URL = f"http://openpayments.us/data?query={name}"

r = requests.get(URL)
data = json.loads(r.text)

print(json.dumps(data)[0:1000])

{"query": "John AND Chan", "lucenequery": "+_composite:john +_composite:chan", "hits": 10, "page": 1, "pagesize": 50, "sortby": null, "reverse": false, "cols": ["Payment ID", "Vendor", "Date", "Amount", "Dr Name", "Nature of Payment", "Payment Type", "Dr Addr", "Dr Type", "Dr License", "Hospital", "Re Drug", "Re: Device", "Travel", "# Payments", "Submitter", "Year", "Publ Date", "Dr or Hosp", "Prod. Indicator", "Disputed?", "Dr Ownership", "3rd Party Recipient", "3rd Party", "Charity?", "3rd Party is Recipient", "Context", "Publ Delay"], "numresults": 10, "results": [{"Payment ID": "42285", "Vendor": "Shire US Holdings PA", "Date": "2013/08/26", "Amount": "124.99", "Dr Name": "JOHN CHAN", "Nature of Payment": "Food and Beverage", "Payment Type": "In-kind items and services", "Dr Addr": "8700 BEVERLY BLVD RM 5512 LOS ANGELES CA 90048 United States", "Dr Type": "DPM Internal Medicine", "Dr License": "CA", "Re: Device": "DERMAGRAFT", "# Payments": "1", "Submitter": "Shire US Holdings", "Y

This website gives you JSON, which is very easy to load and dump using the default `json` package as you can see from that code snippet. As before, you can grab one of the elements using dictionary like indexing:

In [26]:
results = data['results']
results[0:2]

[{'Payment ID': '42285',
  'Vendor': 'Shire US Holdings PA',
  'Date': '2013/08/26',
  'Amount': '124.99',
  'Dr Name': 'JOHN CHAN',
  'Nature of Payment': 'Food and Beverage',
  'Payment Type': 'In-kind items and services',
  'Dr Addr': '8700 BEVERLY BLVD RM 5512 LOS ANGELES CA 90048 United States',
  'Dr Type': 'DPM Internal Medicine',
  'Dr License': 'CA',
  'Re: Device': 'DERMAGRAFT',
  '# Payments': '1',
  'Submitter': 'Shire US Holdings',
  'Year': '2013',
  'Publ Date': '2014/09/29',
  'Dr or Hosp': 'Dr',
  'Prod.

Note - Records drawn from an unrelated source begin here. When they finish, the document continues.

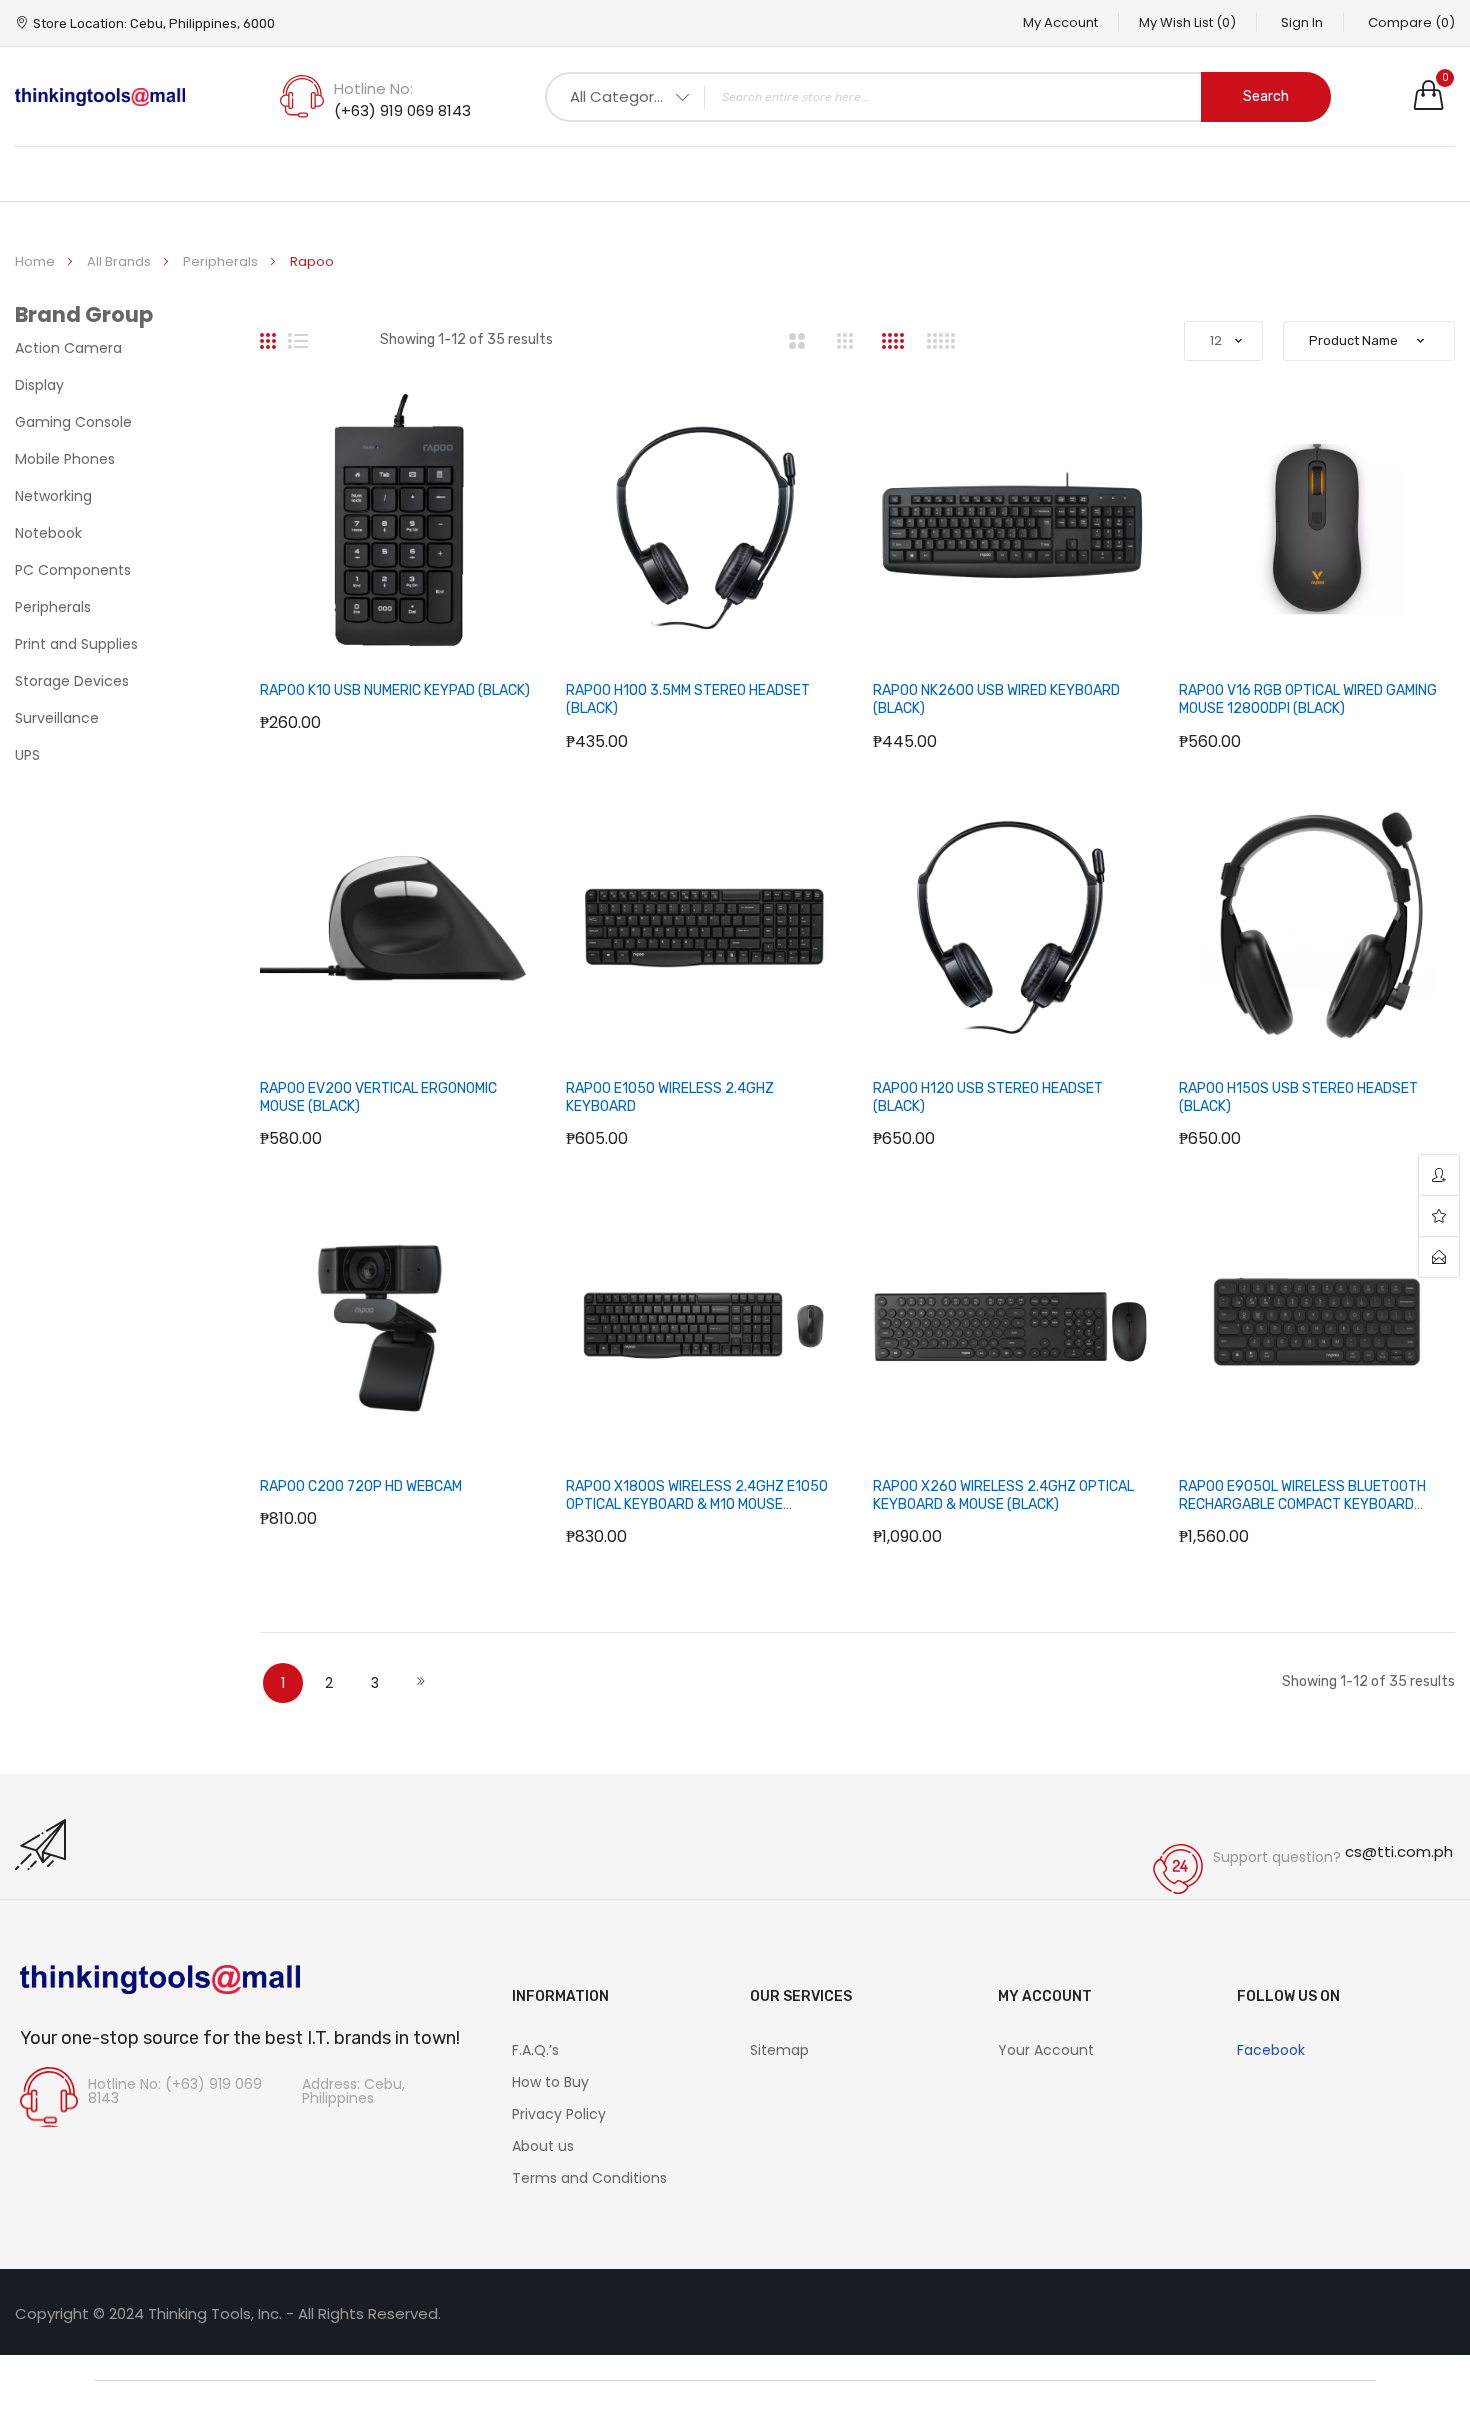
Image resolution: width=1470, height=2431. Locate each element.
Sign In (1302, 22)
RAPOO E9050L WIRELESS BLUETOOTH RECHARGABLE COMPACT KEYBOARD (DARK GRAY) (1302, 1504)
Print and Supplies (76, 644)
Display (39, 385)
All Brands (120, 261)
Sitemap (779, 2050)
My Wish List (1187, 22)
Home (36, 261)
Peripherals (222, 261)
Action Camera (68, 348)
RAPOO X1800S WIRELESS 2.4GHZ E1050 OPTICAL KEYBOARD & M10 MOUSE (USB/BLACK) (697, 1504)
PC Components (73, 570)
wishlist (1439, 1216)
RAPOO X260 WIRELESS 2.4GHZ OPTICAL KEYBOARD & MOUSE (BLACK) (1003, 1495)
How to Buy (550, 2082)
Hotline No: (373, 88)
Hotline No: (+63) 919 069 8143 (175, 2091)
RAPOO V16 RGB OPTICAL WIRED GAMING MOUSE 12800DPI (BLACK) (1308, 699)
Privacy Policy (559, 2114)
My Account (1060, 22)
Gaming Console (73, 422)
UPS (27, 755)
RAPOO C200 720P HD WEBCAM (361, 1486)
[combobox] (938, 97)
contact (1439, 1257)
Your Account (1046, 2050)
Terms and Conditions (589, 2178)
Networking (53, 496)
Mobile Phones (65, 459)
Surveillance (57, 718)
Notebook (48, 533)
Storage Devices (72, 681)
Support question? (1277, 1857)
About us (543, 2146)
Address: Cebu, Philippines (353, 2091)
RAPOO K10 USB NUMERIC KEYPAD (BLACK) (395, 690)
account (1439, 1175)
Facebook (1271, 2050)
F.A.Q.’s (535, 2050)
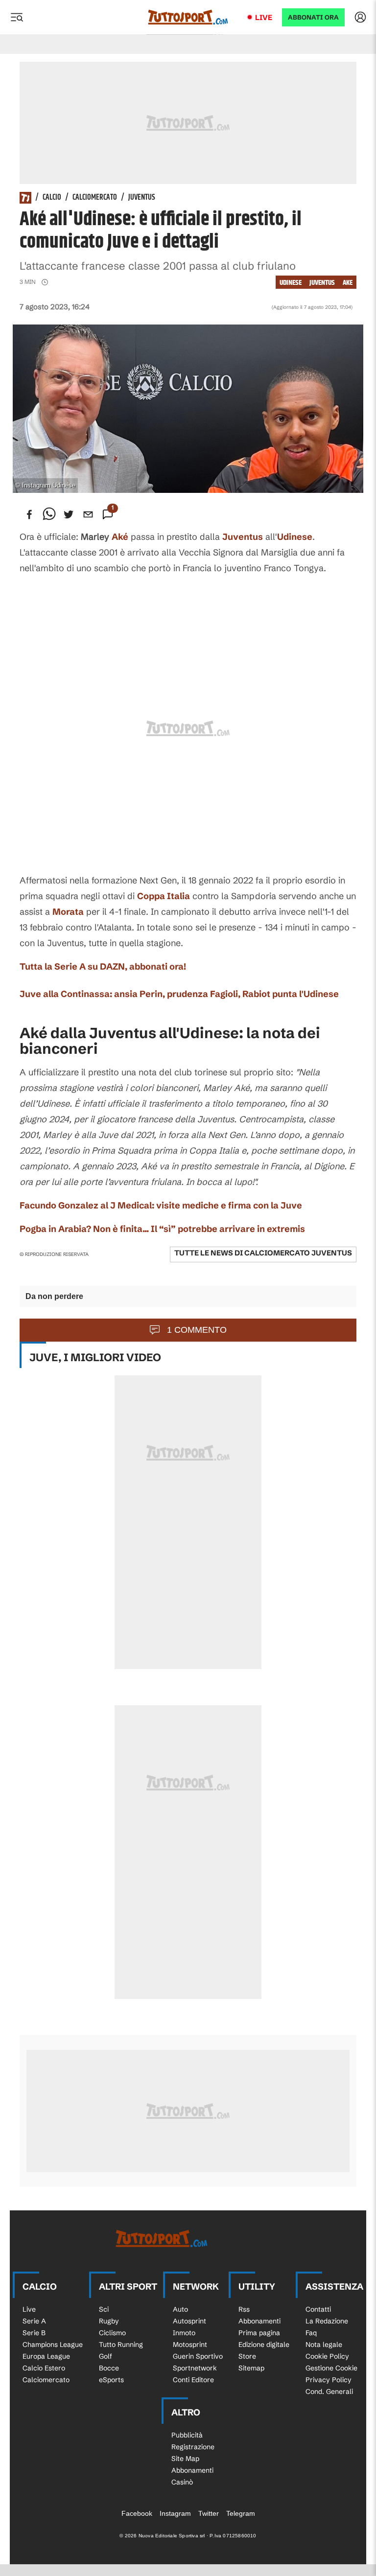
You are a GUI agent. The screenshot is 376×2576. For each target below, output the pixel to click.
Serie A (34, 2321)
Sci (104, 2309)
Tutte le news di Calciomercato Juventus (263, 1252)
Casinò (182, 2482)
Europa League (46, 2356)
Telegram (240, 2513)
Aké (120, 536)
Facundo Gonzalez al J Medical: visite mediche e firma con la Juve (161, 1205)
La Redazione (327, 2321)
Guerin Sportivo (198, 2356)
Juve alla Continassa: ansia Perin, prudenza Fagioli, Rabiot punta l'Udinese (179, 993)
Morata (68, 911)
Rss (244, 2309)
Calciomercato (94, 198)
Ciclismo (112, 2332)
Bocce (109, 2368)
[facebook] (29, 514)
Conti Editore (193, 2379)
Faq (311, 2332)
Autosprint (189, 2321)
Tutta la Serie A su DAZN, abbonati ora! (103, 966)
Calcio (52, 198)
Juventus (141, 198)
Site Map (185, 2458)
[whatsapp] (49, 514)
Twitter (208, 2513)
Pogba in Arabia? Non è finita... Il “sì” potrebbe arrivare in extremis (162, 1228)
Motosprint (190, 2344)
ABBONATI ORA (313, 17)
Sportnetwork (195, 2368)
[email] (88, 514)
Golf (105, 2356)
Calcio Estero (44, 2368)
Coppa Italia (163, 896)
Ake (347, 282)
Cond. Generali (329, 2391)
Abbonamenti (259, 2321)
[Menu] (17, 17)
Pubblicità (187, 2435)
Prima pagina (259, 2332)
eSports (111, 2379)
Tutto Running (121, 2344)
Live (263, 17)
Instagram (175, 2513)
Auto (180, 2309)
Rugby (109, 2321)
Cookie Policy (327, 2356)
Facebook (136, 2513)
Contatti (318, 2309)
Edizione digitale (263, 2344)
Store (247, 2356)
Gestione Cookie (331, 2368)
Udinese (291, 282)
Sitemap (251, 2368)
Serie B (34, 2332)
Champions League (53, 2344)
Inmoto (184, 2332)
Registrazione (192, 2446)
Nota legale (324, 2344)
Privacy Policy (329, 2379)
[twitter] (68, 514)
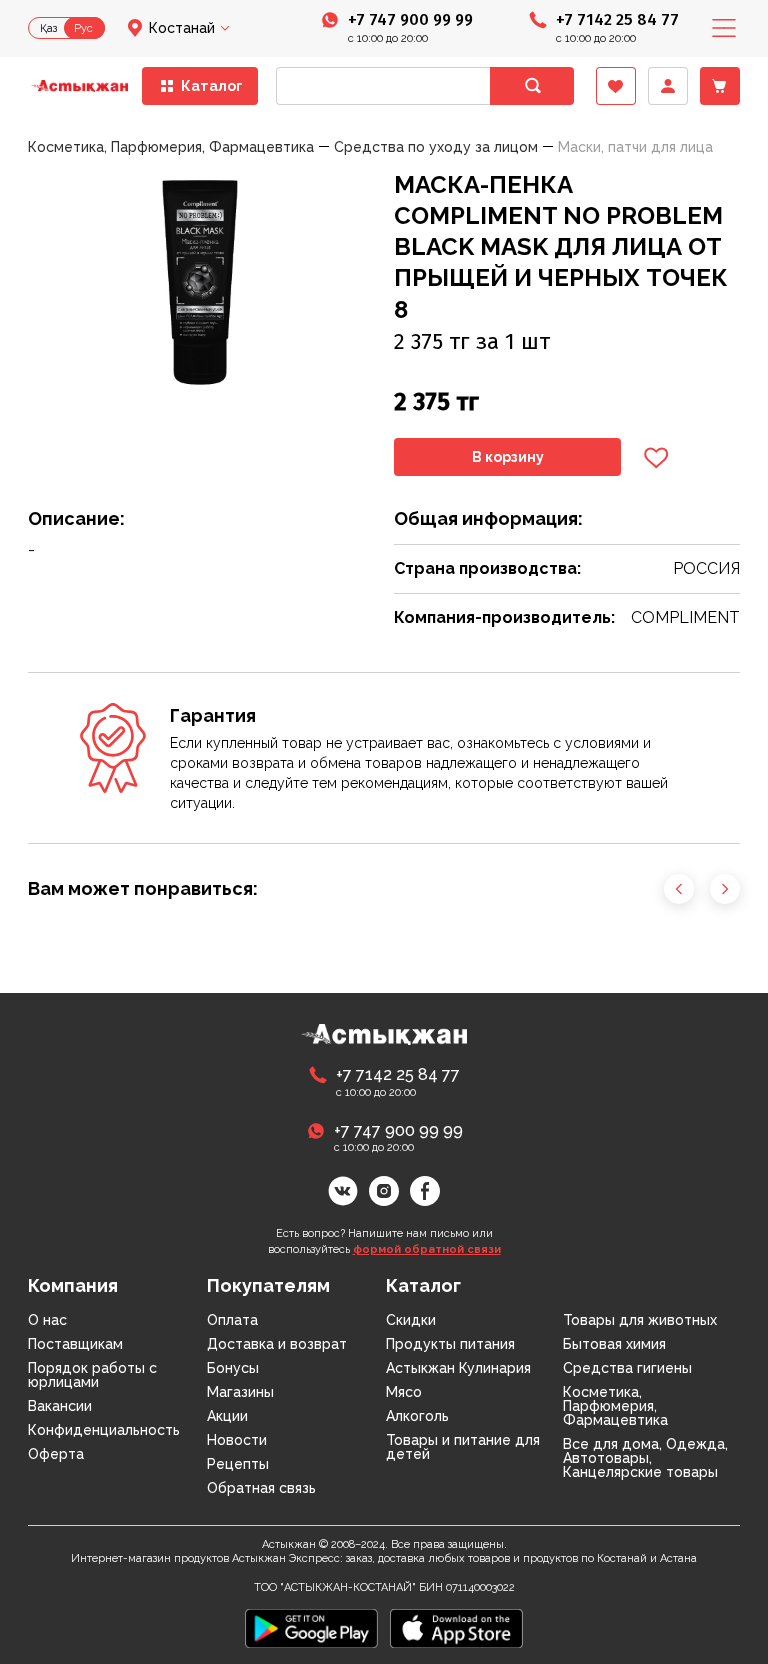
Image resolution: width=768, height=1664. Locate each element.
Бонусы (233, 1368)
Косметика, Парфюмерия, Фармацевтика (615, 1406)
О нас (47, 1320)
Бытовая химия (614, 1344)
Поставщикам (75, 1344)
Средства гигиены (627, 1368)
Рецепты (238, 1464)
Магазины (240, 1392)
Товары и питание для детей (463, 1447)
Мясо (404, 1392)
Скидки (411, 1320)
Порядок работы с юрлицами (92, 1375)
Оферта (56, 1454)
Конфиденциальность (104, 1430)
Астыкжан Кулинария (458, 1368)
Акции (227, 1416)
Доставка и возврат (277, 1344)
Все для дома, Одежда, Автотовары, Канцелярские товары (645, 1458)
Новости (237, 1440)
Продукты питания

Indicator': 'Covered',
  'Disputed?': 'No',
  'Dr Ownership': 'No',
  '3rd Party Recipient': 'No',
  'Publ Delay': 'No'},
 {'Payment ID': '683301',
  'Vendor': 'AstraZeneca Pharmaceuticals LP DE',
  'Date': '2013/09/10',
  'Amount': '12.1',
  'Dr Name': 'John Chan',
  'Nature of Payment': 'Food and Beverage',
  'Payment Type': 'In-kind items and services',
  'Dr Addr': '2111 Geer Rd Suite 500 Turlock CA 95382-2458 United States',
  'Dr Type': 'DDS Dental Providers/ Den

It is convenient to look at the records in a data frame:

In [29]:
import pandas as pd
pd.DataFrame.from_dict(results).head(3)

Unnamed: 0,Payment ID,Vendor,Date,Amount,Dr Name,Nature of Payment,Payment Type,Dr Addr,Dr Type,Dr License,Re: Device,# Payments,Submitter,Year,Publ Date,Dr or Hosp,Prod. Indicator,Disputed?,Dr Ownership,3rd Party Recipient,Publ Delay,Charity?,Context,3rd Party,3rd Party is Recipient,Travel
0,42285,Shire US Holdings PA,2013/08/26,124.99,JOHN CHAN,Food and Beverage,In-kind items and services,8700 BEVERLY BLVD RM 5512 LOS ANGELES CA 90048...,DPM Internal Medicine,CA,DERMAGRAFT,1,Shire US Holdings,2013,2014/09/29,Dr,Covered,No,No,No,No,,,,,
1,683301,AstraZeneca Pharmaceuticals LP DE,2013/09/10,12.1,John Chan,Food and Beverage,In-kind items and services,2111 Geer Rd Suite 500 Turlock CA 95382-2458 U...,DDS Dental Providers/ Dentist,CA,,1,AstraZeneca Pharmaceuticals LP,2013,2014/09/29,Dr,Covered,No,No,No,No,No,Informational Meal,,,
2,5406946,"Otsuka America Pharmaceutical, Inc. MD",2013/11/12,23.04,JOHN CHAN,Food and Beverage,In-kind items and services,8700 BEVERLY BLVD RM 5512 LOS ANGELES CA 90048...,MD Internal Medicine,CA,,1,"Otsuka America Pharmaceutical, Inc.",2013,2014/09/29,Dr,Covered,No,No,No,No,,,,,


A **technical detail** related to valid strings you can include as part of a URL.  Spaces are not allowed so `John Chan` has to be encoded or "quoted".  Fortunately, `requests` does this automatically for us. If you ever need to quote parameter values in URLs, you can do this:

```python
from urllib.parse import quote
value = quote(value)
```

Because `&` is the separator between parameters, it is also invalid in a parameter name or value. Here are some example conversions:

```python
>>> quote("john chan")
'john%20chan'
>>> quote("john&chan")
'john%26chan'
```

The conversion uses the ASCII character code (in 2-digit hexadecimal) for space and ampersand. Sometimes you will see the space converted to a `+`, which also works: `John+Chan`.